W. Schmaus, in International Encyclopedia of the Social & Behavioral Sciences, 2001

3.3 Class Interests and Functional Explanation

Under the capitalist mode of production, the bourgeoisie must strive constantly to maintain or increase their rate of profit to stay competitive. Since, to put it simply, the rate of profit is equal to the value of a product divided by the cost of its production, perhaps the best way to increase the rate of profit is to drive down the cost of production. However, part of these costs, such as raw materials and machinery, is fixed, according to Marx. Hence, the bourgeoisie must try to decrease the variable costs of labor, either by reducing wages or by replacing workers with machinery. However, as a greater and greater proportion of the costs of production go into the fixed costs of machinery and a decreasing proportion go into the variable costs of labor, it becomes increasingly difficult for the capitalist to find ways to cut costs. The capitalist is forced continuously to reinvest his profits in machinery in order to replace even more workers with machines and the remaining workers are reduced to a subsistence wage. According to Marx' law of capitalist accumulation in Capital (1867), the greater the wealth invested in fixed capital, the greater the misery of the proletariat. Class conflict is the inevitable result.

Economic class interests are not necessarily consciously thought by social actors, but rather are ascribed to these actors by the social scientist observing the situation. This is what Marx meant when he referred to them as ‘objective’ class interests. For example, to say that it is in the class interest of the bourgeoisie to reinvest their profits in new machinery is to say that those capitalists who thus reinvest their profits will remain in the bourgeoisie while those who do not act in this way will drop down into the proletariat. When Marx said that the class interests of the bourgeoisie and the proletariat conflict, what he seems to have meant is that the capitalist remains a member of the bourgeoisie only as a result of acting in a certain way which directly conflicts with the ‘objective’ interests of the working class. He did not mean to say that being a member of the bourgeoisie causes one to think in a certain way, which is different than the way in which the proletariat thinks; indeed, it is not all that important or relevant what individuals may actually be thinking.

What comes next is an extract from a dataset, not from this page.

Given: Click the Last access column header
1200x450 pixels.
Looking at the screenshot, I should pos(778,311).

Thus, to say that the capitalist replaces workers with machines because it is in his interest to do so is to give a functional rather than a causal explanation (see Interest: History of the Concept).

Indeed, the alternative, causal determinist interpretation of Marx makes him out to be an incoherent thinker. If our ideas were really determined by our class membership, what would be the point of writing manifestoes? One might object that his writings were addressed only to the working class. However, in The Communist Manifesto (1848/1955) he described—with obvious reference to people such as himself and Engels—how a portion of the bourgeoisie, ‘who have raised themselves to the level of comprehending theoretically the historical movement as a whole,’ ‘cuts itself adrift’ and joins with the proletariat. On the determinist reading of Marx, these claims appear embarrassingly ad hoc. A functionalist reading suggests merely that people like Marx have chosen a path in life that will not make them rich.

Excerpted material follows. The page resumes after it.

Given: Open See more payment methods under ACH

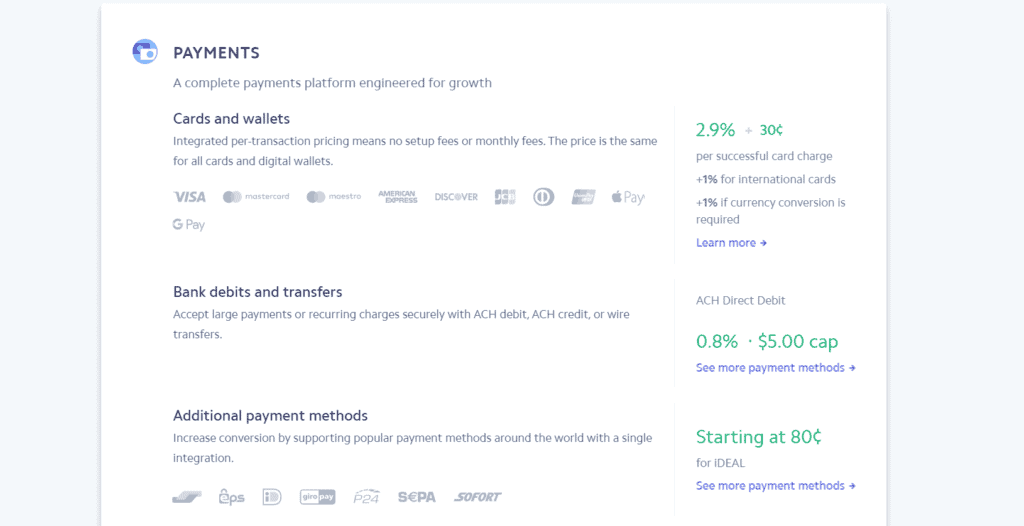Looking at the screenshot, I should click(776, 368).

However, as Cohen (1978) points out, orthodox Marxists tend to resist the interpretation that Marx was offering functional explanations due to their tendency to associate such explanations with the functionalist tradition in the social sciences that began with Bronislaw Malinowski . According to this tradition, a society or culture forms an organic unit, every element of which serves a function that helps to sustain the whole (see Functionalism, History of). Marxists regard functionalist social science as resistant to social change and thus as politically conservative. However, as Cohen argues, the use of functional explanations does not necessarily commit one to this brand of functionalism.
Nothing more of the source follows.